< UNITED STATES | PHILADELPHIA: Hyatt at the Bellevue
In September 1904, Philadelphia unveiled The Bellevue-Stratford, the nation’s only rival of equal opulence and splendor to the New York Waldorf Astoria. Built for an unprecedented $8 million, the “Grande Dame of Broad Street” was the brainchild of one of the most successful men in the hotel industry, George C. Bolt, who lead the Waldorf into its celebrated status.
The Bellevue was quickly acclaimed as Philadelphia’s place for high society and played host to everyone from aristocrats and artists to literary, corporate and political lions. Nearly
every United States President since Theodore Roosevelt has stayed at The Bellevue.
Towering over the heart of Philadelphia at Broad and Walnut Streets, the 19-story, 1,000 room building was designed in an elaborate French Renaissance style of architecture. The hotel boasted the most magnificent two-tiered ballroom in the United States, delicate lighting fixtures designed by Thomas Edison and the most ornate hand-worked iron staircase in the city. The 529 suites with 14-foot-high ceilings were designed in Colonial, French, Italian or Greek decor to surpass the desires of discriminating international guest.
Incredibly, the rose garden perched atop the roof was a haven from the heat on summer nights and was frozen over in the winter for ice-skating. The hotel then housed an internal power plant that produced enough electricity for the entire building and each room was warmed with its own fireplace.
During the 1940’s and 1950’s, the richly decorative accents of the hotel were considered ostentatious, so a “modernization” period occurred which stripped The Bellevue of its ornate beauty. Souring Palladian windows were covered with painted board and the impressive domes hidden by lowered ceilings and black tar that had been poured over the stained-glass rooftops to block out light during wartime. The hotel was a mere shadow of its former self and closed in 1976.

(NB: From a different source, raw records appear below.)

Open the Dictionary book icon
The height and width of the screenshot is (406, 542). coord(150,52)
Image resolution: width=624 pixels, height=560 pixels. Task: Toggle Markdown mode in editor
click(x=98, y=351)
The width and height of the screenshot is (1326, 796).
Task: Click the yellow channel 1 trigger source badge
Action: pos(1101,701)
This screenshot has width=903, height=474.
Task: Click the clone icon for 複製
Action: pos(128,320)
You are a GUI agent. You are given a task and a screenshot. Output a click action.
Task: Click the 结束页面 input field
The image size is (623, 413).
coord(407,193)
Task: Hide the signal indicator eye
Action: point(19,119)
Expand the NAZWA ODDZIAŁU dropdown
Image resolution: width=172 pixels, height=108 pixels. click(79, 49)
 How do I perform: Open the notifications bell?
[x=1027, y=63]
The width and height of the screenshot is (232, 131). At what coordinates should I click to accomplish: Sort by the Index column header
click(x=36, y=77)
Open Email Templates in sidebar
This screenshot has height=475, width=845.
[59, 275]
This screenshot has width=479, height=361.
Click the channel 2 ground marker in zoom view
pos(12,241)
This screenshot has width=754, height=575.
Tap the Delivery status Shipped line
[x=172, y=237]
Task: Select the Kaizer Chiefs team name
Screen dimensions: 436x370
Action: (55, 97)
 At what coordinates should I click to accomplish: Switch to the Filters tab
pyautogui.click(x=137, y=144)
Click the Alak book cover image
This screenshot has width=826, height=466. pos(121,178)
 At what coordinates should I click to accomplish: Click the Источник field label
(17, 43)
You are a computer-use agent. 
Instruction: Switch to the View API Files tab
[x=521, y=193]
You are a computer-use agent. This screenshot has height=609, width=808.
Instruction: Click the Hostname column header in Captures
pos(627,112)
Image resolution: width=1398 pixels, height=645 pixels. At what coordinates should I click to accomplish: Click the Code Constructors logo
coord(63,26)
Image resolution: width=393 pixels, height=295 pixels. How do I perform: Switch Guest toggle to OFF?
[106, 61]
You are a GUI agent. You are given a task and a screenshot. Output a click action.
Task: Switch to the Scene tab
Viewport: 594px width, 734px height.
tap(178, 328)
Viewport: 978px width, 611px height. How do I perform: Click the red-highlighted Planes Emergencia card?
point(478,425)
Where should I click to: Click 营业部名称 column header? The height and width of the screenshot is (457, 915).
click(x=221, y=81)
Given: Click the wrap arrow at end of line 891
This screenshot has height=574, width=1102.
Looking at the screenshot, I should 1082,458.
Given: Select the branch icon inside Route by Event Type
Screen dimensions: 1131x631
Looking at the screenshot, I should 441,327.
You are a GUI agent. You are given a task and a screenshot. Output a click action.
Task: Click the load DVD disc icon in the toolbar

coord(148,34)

Sale of the property was advertised around the world until a Philadelphia real estate developer, who shared Boldt’s vision of grandeur, purchased the aging Grande Dame. Following more than a decade of restoration and rejuvenation, the original Bellevue re-opened in 1989 as Philadelphia’s first building to house, luxury business offices, upscale restaurants and retailers, spa and salon, an adjacent Sporting Club and garage all within the same complex. Preserving the top eight floors for the hotel, housing 172 intimate rooms and suites, the opulence and elegance of the original structure was recaptured.
Still one of Philadelphia’s most revered landmarks, The Hyatt at the Bellevue’s continued commitment to revitalization has allowed it to once again reign as Philadelphia’s “Grande Dame of Broad Street.”